The 7705 SAR supports local, RADIUS, and TACACS+ authorization to control the actions of specific users by applying a profile based on username and password configurations after network access is granted. The profiles are configured locally as well as on the RADIUS server as VSAs. See Vendor-Specific Attributes (VSAs).
After a user has been authenticated using RADIUS (or another method), the 7705 SAR router can be configured to perform authorization. The RADIUS server can be used to:
download the user profile to the 7705 SAR router
send the profile name that the node should apply to the 7705 SAR router
Profiles consist of a suite of commands that the user is allowed or not allowed to execute. When a user issues a command, the authorization server looks at the command and the user information and compares it with the commands in the profile. If the user is authorized to issue the command, the command is executed. If the user is not authorized to issue the command, then the command is not executed.
Profiles must be created on each 7705 SAR router and should be identical for consistent results. If the profile is not present, then access is denied.
Table: Supported Authorization Configurations displays the following scenarios.
If the user is authenticated locally (on the 7705 SAR router), local authorization is supported and remote (RADIUS) authorization cannot be performed.
If the user is authenticated by the RADIUS server, both local authorization and remote (RADIUS) authorization are supported.
If the user is TACACS+ authenticated, local authorization is supported and remote (RADIUS) authorization cannot be performed.
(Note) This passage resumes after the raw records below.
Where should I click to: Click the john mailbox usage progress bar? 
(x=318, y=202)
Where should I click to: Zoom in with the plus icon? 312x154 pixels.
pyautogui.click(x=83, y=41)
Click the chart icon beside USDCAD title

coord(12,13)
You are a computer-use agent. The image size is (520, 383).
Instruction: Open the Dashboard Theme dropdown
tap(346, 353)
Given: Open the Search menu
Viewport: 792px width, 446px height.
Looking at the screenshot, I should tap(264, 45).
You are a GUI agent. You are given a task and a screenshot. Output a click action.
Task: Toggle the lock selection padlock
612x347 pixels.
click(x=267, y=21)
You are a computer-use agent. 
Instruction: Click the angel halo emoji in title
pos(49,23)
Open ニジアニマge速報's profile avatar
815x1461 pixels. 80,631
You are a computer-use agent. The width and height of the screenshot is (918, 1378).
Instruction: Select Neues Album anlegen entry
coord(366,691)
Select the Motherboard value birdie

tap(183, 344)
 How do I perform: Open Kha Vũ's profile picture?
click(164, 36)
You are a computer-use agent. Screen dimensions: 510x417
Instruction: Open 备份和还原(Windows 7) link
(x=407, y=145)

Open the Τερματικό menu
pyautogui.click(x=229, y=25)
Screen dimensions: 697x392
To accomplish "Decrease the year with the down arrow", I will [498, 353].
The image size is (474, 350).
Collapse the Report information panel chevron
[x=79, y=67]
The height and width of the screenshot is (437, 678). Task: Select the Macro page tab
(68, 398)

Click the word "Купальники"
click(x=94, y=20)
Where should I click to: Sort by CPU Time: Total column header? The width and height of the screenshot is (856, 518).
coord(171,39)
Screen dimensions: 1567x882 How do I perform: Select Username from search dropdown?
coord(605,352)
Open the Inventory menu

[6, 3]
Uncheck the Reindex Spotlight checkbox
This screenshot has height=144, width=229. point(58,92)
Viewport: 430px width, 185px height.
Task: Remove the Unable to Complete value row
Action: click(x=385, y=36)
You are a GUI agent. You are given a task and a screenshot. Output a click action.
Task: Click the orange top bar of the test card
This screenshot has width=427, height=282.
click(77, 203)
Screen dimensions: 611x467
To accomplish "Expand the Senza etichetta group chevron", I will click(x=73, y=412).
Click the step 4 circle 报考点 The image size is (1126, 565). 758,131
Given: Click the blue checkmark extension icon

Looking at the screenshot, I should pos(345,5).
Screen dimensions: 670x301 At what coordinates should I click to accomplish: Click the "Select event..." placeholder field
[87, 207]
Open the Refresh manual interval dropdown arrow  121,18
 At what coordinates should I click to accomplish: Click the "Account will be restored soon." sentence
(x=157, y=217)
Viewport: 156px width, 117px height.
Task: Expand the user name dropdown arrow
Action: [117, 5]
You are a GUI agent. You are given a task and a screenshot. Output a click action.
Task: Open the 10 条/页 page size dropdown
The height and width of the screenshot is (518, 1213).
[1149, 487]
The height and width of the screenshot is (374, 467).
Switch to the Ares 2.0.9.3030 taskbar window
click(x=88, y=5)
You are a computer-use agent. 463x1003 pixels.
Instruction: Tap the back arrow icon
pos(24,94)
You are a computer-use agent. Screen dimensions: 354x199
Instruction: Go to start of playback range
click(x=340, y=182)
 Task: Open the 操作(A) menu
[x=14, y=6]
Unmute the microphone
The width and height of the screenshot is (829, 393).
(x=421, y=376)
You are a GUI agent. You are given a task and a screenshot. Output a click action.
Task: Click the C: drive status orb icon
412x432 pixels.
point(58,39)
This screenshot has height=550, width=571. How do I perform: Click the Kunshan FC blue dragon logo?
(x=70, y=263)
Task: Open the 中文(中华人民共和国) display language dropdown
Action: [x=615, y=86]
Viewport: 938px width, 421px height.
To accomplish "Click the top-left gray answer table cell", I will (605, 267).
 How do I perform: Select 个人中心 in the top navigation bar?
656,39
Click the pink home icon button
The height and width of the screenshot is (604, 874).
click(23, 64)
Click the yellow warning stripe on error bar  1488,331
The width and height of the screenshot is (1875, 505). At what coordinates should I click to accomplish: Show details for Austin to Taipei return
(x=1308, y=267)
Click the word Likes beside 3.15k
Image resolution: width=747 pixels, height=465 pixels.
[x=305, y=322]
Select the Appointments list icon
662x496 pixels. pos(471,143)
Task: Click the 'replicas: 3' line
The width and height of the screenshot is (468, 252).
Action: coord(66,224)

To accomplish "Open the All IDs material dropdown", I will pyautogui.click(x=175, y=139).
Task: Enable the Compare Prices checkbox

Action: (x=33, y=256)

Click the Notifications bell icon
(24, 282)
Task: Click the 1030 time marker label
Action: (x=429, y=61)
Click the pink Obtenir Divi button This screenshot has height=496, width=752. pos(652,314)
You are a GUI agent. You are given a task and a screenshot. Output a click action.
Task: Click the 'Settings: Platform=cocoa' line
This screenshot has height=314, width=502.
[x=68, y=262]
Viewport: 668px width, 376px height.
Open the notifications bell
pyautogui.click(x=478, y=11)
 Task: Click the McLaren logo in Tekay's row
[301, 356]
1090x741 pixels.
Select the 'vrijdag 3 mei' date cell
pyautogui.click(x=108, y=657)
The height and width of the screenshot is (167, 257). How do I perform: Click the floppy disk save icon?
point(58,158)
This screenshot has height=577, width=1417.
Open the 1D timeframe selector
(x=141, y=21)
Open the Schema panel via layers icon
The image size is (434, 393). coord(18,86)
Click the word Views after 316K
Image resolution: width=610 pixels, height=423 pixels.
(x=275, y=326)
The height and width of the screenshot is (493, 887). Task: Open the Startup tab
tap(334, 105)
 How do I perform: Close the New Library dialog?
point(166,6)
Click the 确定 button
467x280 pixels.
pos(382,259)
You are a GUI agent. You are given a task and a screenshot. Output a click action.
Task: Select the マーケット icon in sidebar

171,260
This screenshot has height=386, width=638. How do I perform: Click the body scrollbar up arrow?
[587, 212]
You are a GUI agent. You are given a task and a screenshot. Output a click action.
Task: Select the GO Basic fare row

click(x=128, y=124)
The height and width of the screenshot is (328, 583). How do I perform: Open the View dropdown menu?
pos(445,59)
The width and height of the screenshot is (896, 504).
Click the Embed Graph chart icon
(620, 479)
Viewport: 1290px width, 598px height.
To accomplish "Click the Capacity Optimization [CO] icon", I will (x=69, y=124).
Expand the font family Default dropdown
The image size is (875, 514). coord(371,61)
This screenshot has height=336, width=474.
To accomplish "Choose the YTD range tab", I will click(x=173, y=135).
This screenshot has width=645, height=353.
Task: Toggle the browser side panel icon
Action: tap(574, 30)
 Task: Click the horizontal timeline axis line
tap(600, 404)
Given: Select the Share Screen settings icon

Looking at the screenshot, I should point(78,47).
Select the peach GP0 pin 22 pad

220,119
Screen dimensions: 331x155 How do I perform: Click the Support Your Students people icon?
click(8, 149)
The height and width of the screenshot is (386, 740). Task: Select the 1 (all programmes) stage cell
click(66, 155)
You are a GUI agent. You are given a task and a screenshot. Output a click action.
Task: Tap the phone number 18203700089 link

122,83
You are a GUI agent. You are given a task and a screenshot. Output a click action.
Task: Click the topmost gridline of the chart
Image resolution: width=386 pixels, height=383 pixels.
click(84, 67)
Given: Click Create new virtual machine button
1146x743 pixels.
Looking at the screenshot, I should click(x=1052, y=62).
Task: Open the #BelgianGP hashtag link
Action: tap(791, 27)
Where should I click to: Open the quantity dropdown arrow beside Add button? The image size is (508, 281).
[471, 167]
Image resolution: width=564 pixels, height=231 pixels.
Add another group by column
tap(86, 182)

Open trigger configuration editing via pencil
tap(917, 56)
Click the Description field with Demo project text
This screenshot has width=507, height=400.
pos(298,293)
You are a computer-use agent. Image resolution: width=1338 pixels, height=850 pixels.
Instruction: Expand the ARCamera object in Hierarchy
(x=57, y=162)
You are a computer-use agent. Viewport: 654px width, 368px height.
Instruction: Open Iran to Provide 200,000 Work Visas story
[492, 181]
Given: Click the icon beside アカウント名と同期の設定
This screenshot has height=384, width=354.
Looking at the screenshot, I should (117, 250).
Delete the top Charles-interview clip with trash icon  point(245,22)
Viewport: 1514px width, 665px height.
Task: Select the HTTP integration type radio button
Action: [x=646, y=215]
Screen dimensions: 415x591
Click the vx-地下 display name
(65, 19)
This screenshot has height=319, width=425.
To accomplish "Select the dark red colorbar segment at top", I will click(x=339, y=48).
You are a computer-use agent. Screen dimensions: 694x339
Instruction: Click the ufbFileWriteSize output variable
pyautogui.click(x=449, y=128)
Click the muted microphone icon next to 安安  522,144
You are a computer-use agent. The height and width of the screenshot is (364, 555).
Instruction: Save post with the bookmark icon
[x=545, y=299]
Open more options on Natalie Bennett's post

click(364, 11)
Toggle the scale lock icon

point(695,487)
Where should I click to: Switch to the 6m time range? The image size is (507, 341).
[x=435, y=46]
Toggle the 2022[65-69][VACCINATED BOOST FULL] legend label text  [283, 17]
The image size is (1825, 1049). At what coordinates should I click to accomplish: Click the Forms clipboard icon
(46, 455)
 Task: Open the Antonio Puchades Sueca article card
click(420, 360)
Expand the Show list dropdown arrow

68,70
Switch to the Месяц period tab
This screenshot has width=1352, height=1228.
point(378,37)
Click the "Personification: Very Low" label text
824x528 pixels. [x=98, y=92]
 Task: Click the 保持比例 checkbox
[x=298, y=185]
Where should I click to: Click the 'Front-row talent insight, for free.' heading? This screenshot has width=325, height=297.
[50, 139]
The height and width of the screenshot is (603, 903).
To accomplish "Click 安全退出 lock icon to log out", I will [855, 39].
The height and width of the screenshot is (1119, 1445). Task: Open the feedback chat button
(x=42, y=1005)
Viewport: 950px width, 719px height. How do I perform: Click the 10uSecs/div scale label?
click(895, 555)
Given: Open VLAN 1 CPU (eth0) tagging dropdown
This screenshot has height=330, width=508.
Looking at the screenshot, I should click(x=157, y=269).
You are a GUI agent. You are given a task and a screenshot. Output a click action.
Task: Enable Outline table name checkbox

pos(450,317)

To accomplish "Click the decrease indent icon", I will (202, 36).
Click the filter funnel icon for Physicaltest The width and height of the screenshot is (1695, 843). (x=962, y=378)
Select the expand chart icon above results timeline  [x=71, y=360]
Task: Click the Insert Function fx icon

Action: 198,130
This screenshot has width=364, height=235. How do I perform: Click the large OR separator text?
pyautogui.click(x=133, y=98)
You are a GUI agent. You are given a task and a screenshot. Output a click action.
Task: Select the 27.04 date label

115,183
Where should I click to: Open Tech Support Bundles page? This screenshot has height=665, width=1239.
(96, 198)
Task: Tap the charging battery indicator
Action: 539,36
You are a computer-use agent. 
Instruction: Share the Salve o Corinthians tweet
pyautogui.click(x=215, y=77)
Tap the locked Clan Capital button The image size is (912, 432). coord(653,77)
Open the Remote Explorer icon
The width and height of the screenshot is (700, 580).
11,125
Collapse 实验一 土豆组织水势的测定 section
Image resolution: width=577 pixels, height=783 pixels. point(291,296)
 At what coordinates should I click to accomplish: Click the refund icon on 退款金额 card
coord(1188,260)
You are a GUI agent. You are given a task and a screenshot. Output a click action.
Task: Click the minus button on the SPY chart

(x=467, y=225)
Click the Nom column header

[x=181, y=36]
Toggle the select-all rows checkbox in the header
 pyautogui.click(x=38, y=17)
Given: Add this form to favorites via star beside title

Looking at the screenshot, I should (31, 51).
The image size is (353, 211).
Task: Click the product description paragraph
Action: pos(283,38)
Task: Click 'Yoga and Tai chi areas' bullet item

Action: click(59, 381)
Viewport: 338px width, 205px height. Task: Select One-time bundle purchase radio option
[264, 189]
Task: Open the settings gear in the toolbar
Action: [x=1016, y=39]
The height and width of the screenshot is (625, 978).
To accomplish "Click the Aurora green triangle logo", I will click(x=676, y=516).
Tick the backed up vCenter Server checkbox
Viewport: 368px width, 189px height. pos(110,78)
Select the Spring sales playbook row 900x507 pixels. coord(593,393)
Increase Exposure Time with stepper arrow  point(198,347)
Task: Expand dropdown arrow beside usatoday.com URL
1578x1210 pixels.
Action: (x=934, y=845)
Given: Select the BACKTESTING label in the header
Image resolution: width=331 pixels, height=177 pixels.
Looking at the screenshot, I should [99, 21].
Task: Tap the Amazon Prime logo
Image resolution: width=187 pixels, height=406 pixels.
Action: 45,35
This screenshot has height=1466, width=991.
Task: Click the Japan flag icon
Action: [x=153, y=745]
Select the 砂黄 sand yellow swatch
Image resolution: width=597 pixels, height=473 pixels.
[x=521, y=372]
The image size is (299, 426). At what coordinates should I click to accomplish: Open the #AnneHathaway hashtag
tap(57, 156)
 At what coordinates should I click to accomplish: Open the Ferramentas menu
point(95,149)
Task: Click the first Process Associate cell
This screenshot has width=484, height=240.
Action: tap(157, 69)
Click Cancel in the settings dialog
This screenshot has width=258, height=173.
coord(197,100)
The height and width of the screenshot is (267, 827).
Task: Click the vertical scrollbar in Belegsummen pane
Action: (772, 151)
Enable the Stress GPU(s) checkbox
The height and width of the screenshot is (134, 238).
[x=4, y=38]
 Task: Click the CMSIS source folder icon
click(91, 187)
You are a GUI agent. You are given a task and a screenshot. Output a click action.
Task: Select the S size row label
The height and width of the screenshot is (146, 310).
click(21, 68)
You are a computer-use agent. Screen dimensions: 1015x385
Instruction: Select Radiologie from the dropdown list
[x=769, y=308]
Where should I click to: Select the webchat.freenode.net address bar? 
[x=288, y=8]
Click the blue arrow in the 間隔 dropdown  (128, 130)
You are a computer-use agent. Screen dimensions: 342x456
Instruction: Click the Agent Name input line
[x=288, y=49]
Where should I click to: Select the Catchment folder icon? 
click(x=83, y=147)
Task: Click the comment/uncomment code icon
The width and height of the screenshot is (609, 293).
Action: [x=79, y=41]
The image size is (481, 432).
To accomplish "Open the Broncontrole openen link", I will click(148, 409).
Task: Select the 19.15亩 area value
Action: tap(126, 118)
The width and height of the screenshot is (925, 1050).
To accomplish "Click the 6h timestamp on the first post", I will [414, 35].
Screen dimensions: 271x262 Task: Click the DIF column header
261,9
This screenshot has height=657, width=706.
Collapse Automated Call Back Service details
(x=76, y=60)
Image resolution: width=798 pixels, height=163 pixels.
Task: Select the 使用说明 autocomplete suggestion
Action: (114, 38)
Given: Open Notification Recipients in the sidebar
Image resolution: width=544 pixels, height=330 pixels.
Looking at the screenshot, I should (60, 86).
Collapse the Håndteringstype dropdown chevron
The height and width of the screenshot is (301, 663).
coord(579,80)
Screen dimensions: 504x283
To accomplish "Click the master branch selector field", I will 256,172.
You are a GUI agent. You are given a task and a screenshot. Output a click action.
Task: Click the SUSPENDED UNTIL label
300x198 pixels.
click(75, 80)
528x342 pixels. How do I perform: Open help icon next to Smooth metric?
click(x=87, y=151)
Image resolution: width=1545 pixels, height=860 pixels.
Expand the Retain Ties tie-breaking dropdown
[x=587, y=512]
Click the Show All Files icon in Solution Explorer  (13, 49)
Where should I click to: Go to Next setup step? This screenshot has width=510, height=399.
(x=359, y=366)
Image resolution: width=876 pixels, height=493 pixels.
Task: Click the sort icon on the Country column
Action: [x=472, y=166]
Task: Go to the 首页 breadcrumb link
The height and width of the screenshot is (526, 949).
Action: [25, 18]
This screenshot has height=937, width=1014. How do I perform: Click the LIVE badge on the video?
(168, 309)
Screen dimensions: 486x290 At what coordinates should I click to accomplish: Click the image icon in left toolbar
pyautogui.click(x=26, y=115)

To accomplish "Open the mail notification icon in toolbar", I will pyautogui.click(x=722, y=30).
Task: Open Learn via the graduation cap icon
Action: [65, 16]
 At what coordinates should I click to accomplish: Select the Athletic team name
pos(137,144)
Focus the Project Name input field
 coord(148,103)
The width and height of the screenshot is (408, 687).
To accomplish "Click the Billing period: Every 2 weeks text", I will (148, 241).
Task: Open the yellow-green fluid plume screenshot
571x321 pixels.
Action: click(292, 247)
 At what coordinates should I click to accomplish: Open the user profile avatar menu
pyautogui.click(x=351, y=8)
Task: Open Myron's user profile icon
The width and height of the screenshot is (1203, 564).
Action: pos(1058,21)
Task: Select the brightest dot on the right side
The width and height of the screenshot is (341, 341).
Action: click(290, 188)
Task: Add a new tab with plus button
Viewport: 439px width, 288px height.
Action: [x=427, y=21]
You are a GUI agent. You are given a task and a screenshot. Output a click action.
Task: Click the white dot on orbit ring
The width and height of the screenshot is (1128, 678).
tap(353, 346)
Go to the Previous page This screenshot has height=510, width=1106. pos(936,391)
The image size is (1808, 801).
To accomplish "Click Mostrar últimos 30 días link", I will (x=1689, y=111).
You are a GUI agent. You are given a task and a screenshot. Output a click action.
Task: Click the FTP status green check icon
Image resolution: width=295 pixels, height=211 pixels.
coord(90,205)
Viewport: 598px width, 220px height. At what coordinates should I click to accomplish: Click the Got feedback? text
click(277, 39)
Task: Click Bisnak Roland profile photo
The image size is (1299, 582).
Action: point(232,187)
When authorization is configured and profiles are downloaded to the router from the RADIUS server, the profiles are considered temporary configurations and are not saved when the user session terminates.
User |
Local Authorization |
RADIUS Authorization |
|---|---|---|
7705 SAR configured user |
Supported |
Not Supported |
RADIUS server configured user |
Supported |
Supported |
TACACS+ server configured user |
Supported |
Not Supported |
When using authorization, maintaining a user database on the router is not required. Usernames can be configured on the RADIUS server. Usernames and their associated passwords are temporary and are not saved in the configuration database when the user session terminates.